Priest's jail sentence is terminated
Posted: 02 Nov 2006 @ 00:00

THE GOVERNOR of California, Arnold Schwarzenegger, reversing an earlier
decision, has agreed to release from prison a man who was convicted in 1986 for
his part in a murder, but who was ordained as a priest in the Episcopal Church
in the United States last summer.
James Tramel was 17 when his school room-mate, David Kurzman, killed Michael
Stephenson, a homeless man whom he mistook for a member of a gang. Mr Tramel
took no part in the murder, but fully accepted his legal guilt and moral
culpability. In prison, he took a Master's degree in theology, ministered to
sick and dying prisoners in the hospice, led worship, and taught and counselled
prisoners preparing for release.
Mr Schwarzenegger's decision a year ago to reverse the unanimous decision of
a parole board that Mr Tramel should be released outraged church opinion (News,
15 April 2005). The Bishop of California, the Rt Revd William Swing,
personally supported Mr Tramel's calling to the priesthood, and challenged the
Governor to substantiate his claim that Mr Tramel was a danger to society.
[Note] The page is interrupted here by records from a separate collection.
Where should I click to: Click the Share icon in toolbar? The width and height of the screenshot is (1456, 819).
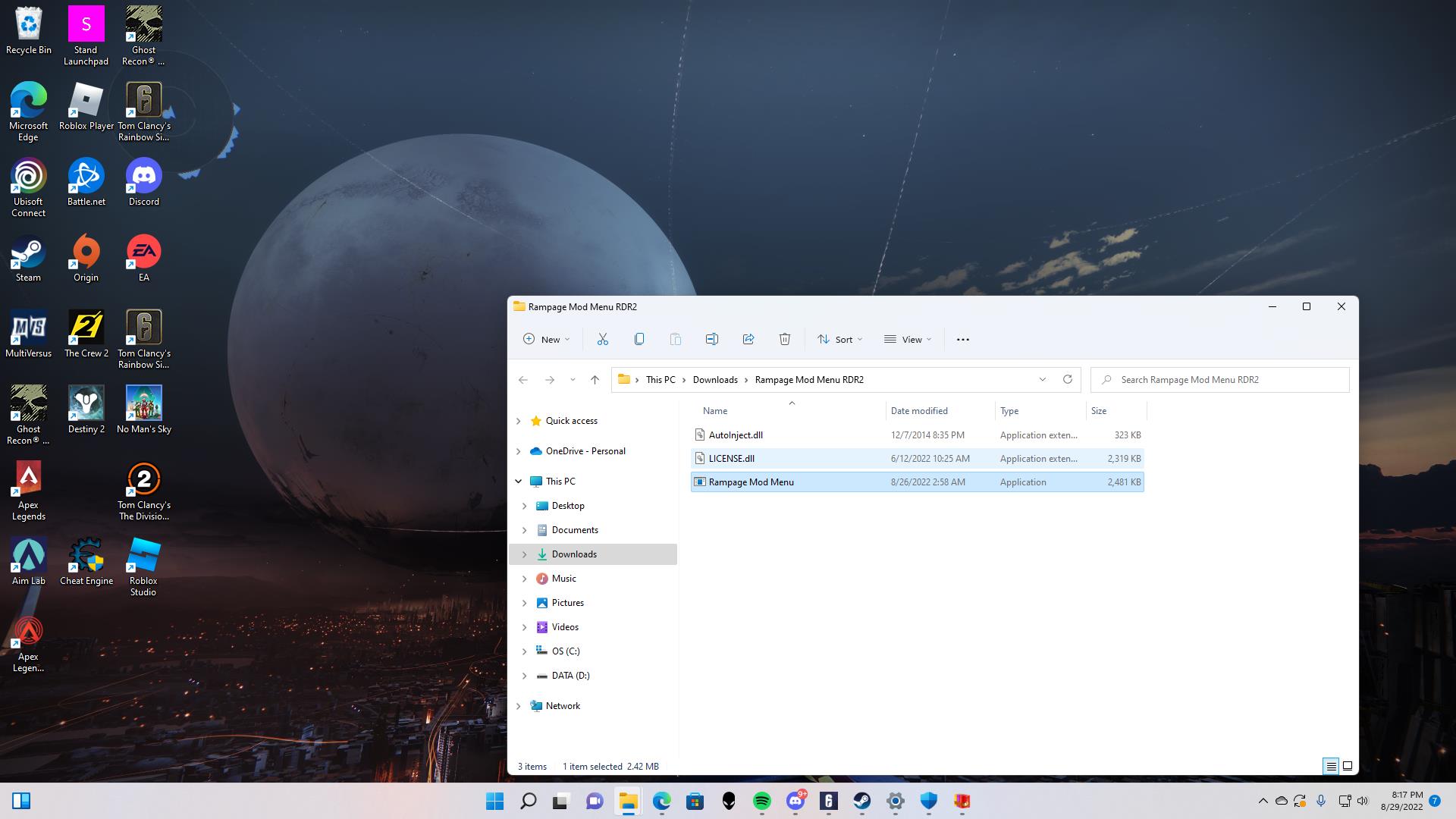pyautogui.click(x=748, y=339)
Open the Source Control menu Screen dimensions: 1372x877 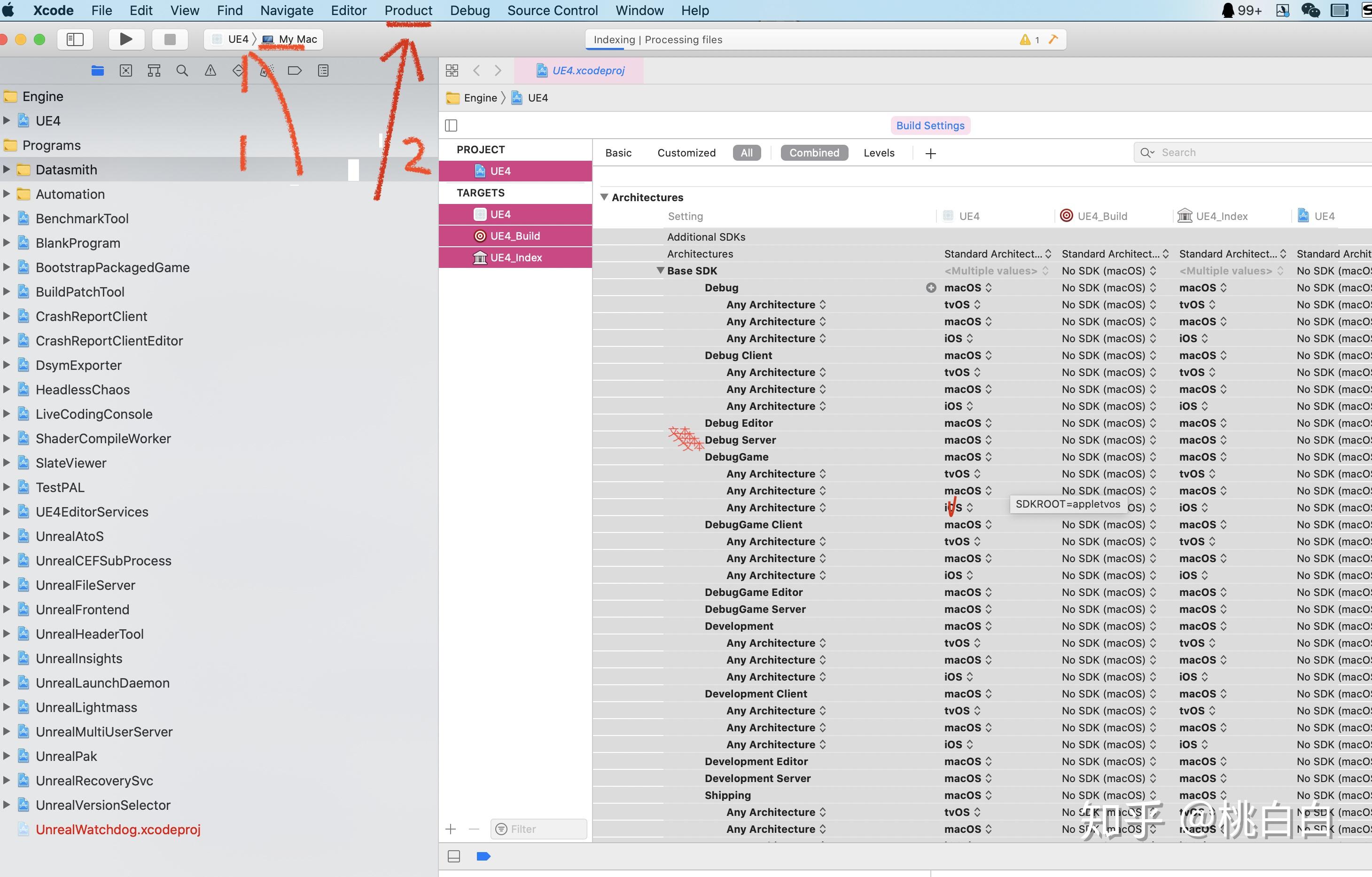552,10
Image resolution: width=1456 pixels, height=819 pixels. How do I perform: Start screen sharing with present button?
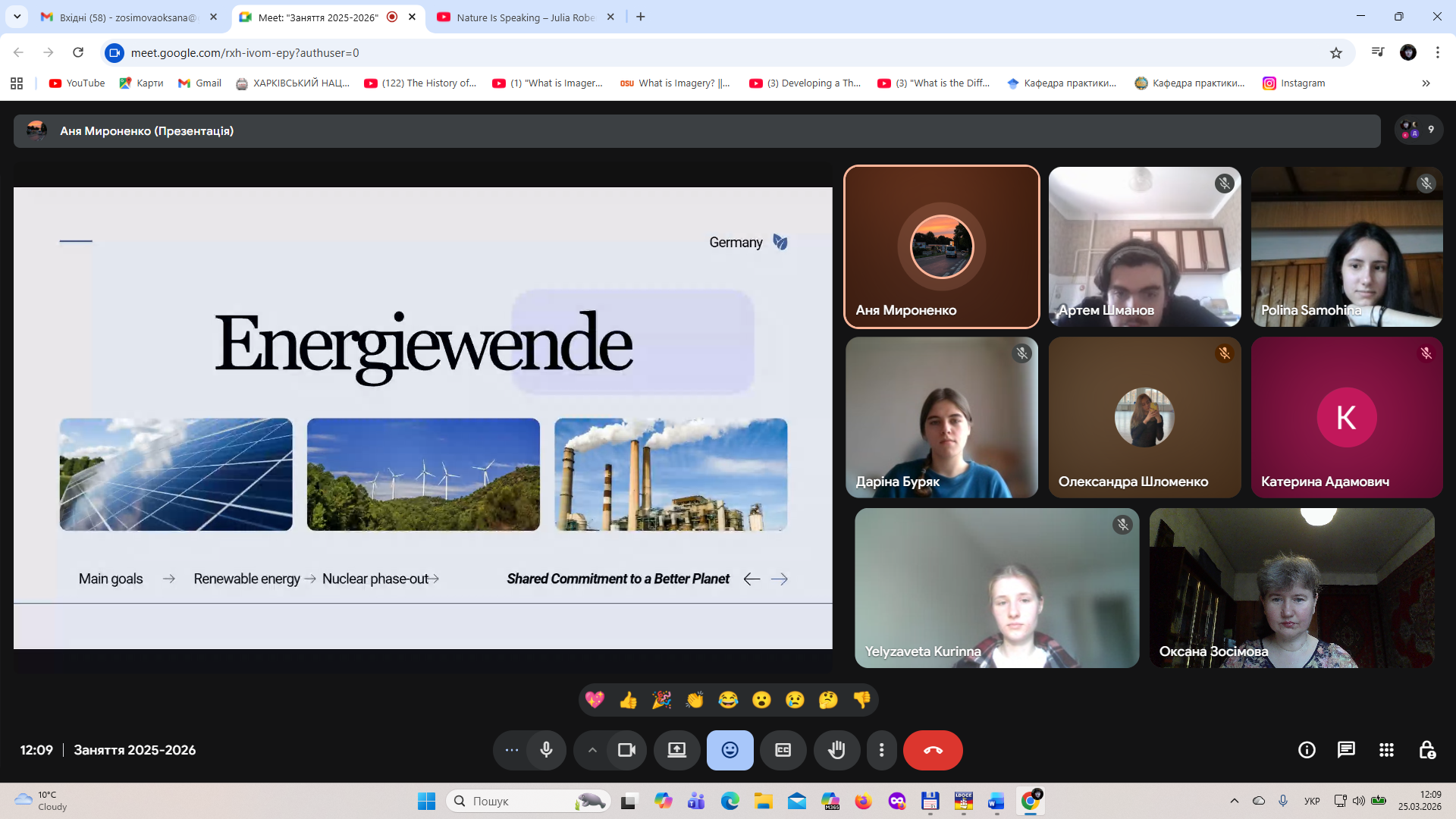676,750

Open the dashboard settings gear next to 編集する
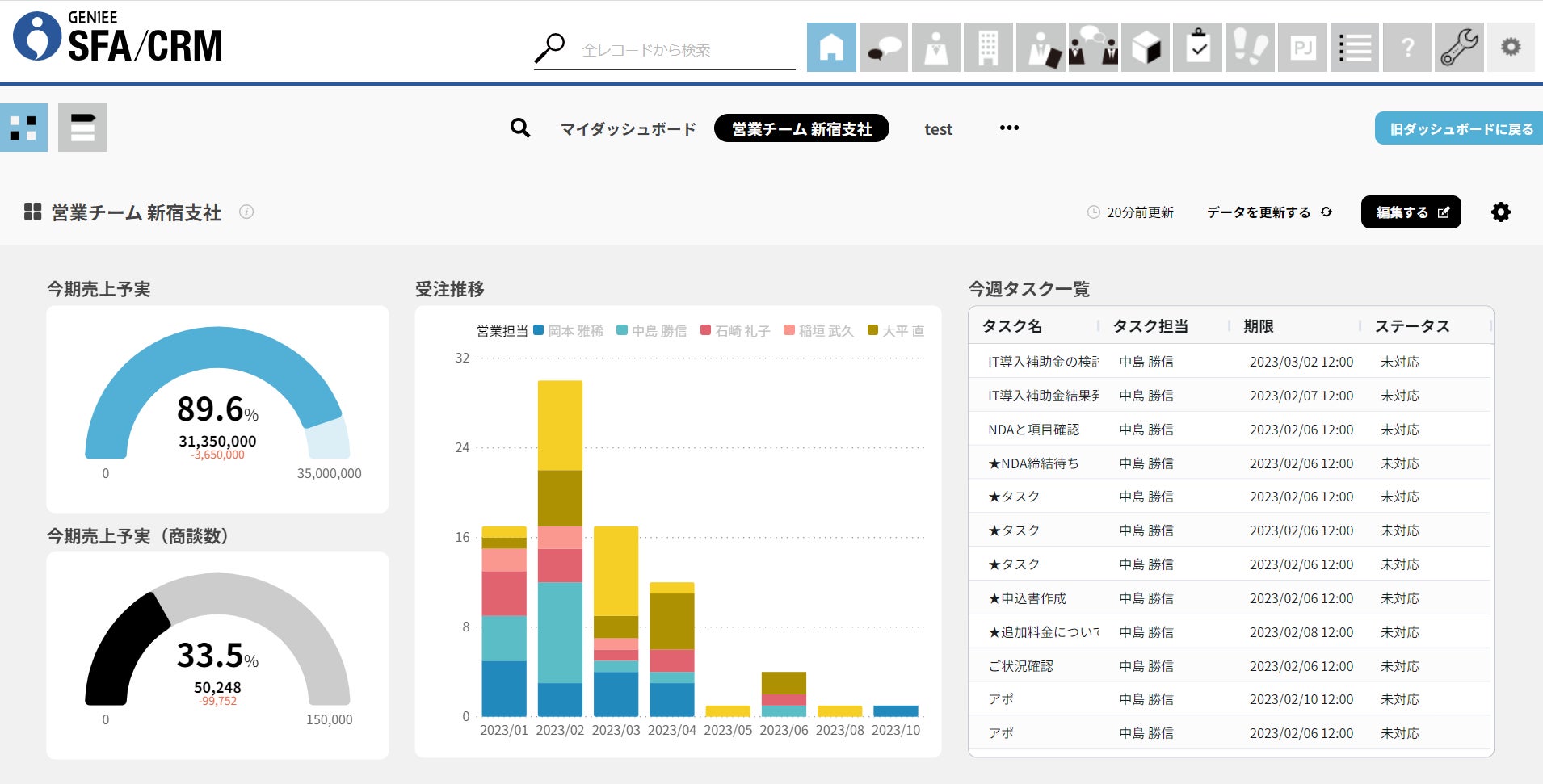1500,212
The Bishop said, after a sermon delivered on Easter Sunday last year: "I
have no quarrel with the Governor personally. . . I am only moved to cry out
against a system that takes a resurrected life, throws it back into prison for
a subjective rationale, and buries that life indefinitely."
Mr Schwarzenegger has not announced why he changed his mind. Bishop Swing,
who ordained Mr Tramel, will introduce him to the congregation at Grace
Cathedral in San Francisco on Easter Sunday morning. He is to be an assisting
priest at the Episcopal Church of the Good Shepherd in Berkeley, and is engaged
to be married to another priest, the Revd Stephanie Green, who visited the
prison to help him with his theology degree.
The Bishop told the Los Angeles Times on Monday: "You don't have to
believe in resurrection. You can just look up and see it."
Mr Tramel told the paper: "I feel humbled. I feel the weight of my
responsibility to justify the faith people have put in me."